According to Dr. Abdel Bachri, SAU associate professor of physics, Rutter earned a travel scholarship from SAU to attend both conferences. At the INBRE conference at the University of Arkansas, she won first place among 24 entries. The award was based on her project’s technical merit and her ability to explain the research.
“Barbara is tough in class and tougher in the field,” said Bachri. “She works really hard. She is considering completing a Master’s in nuclear physics and work in a submarine as a nuclear engineer. If that’s what she wants, that’s what she’ll get. She’s a special student.”
Rutter said she was interested in physics and chemistry in high school, and that SAU offered her the best scholarship. She also knew she was going to serve in the Marines.
“My dad was in the Army, and I always knew I wanted to serve my country,” said Rutter. “I joined the Marine Corps because it is the most difficult branch of the military, and I like a challenge.”
After Rutter finished her freshman year at SAU, she went to boot camp from the Marine Reserve Training Center at Texarkana, Texas, to the base at Parris Island, South Carolina.
“It was 13 weeks of non-stop screaming. Getting screamed at 24/7. It’s the Marine Corps boot camp, what do you think?” Rutter said after being asked about boot camp.
She then went to Marine Combat Training at Camp Lejeune in North Carolina for a month. She said that was nothing like basic training. It was actually “fun” because she got to shoot “really big guns.”

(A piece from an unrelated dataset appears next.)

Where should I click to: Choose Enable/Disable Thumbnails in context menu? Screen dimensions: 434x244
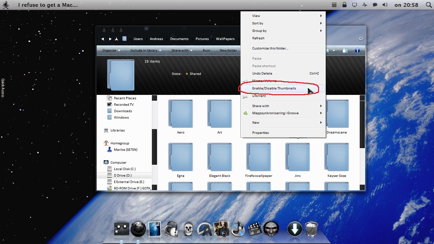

She then went to Fort Leonard Wood in Missouri for her Military Occupational Specialty School to become a certified motor transport operator, or “Motor T.”
“I got licenses to drive Humvees, seven tons, MRAPS, MATV, LVS and LVSR,” said Rutter.
Back on campus in the fall of 2010, Rutter found out about an opportunity from Bachri about a summer research program at Berkeley National Lab in Berkeley, Calif. Bachri takes select physics students with him to perform research at the renowned lab each summer.
Rutter wanted desperately to go, but she had to change her reserve summer schedule for the internship. She said it was a nail-biter getting permission for the Berkeley experience from her reserve group.
While at Berkeley National Lab, Rutter worked with Acriel Goldsmith along with a faculty and student team from the Department of Energy. Goldsmith was building a prototype to detect neutrinoless double beta decay in xenon 136 gas, according to Rutter. Her goal was to further analyze the x-ray data they had collected.
Rutter was deployed in the fall of 2011 when her country called for her help oversees. She went to pre-deployment training in California before going to Camp Leatherneck in the Helmand Province, Afghanistan.
Back again to campus in 2012, Rutter was appreciative of all of her professors in the College of Science and Technology – each for different reasons.
“I enjoyed Dr. Hasan Shehada’s math classes because he is the most awesome math teacher ever. Dr. Sam Heintz gives you the real-world perspective. And I want to thank Dr. Bachri, of course, for the opportunity to go to Berkeley,” said Rutter.
SAU has been awarded for the past three years the designation of “Military Friendly School” by G.I.-Jobs, the premier magazine for military personnel transitioning into civilian life.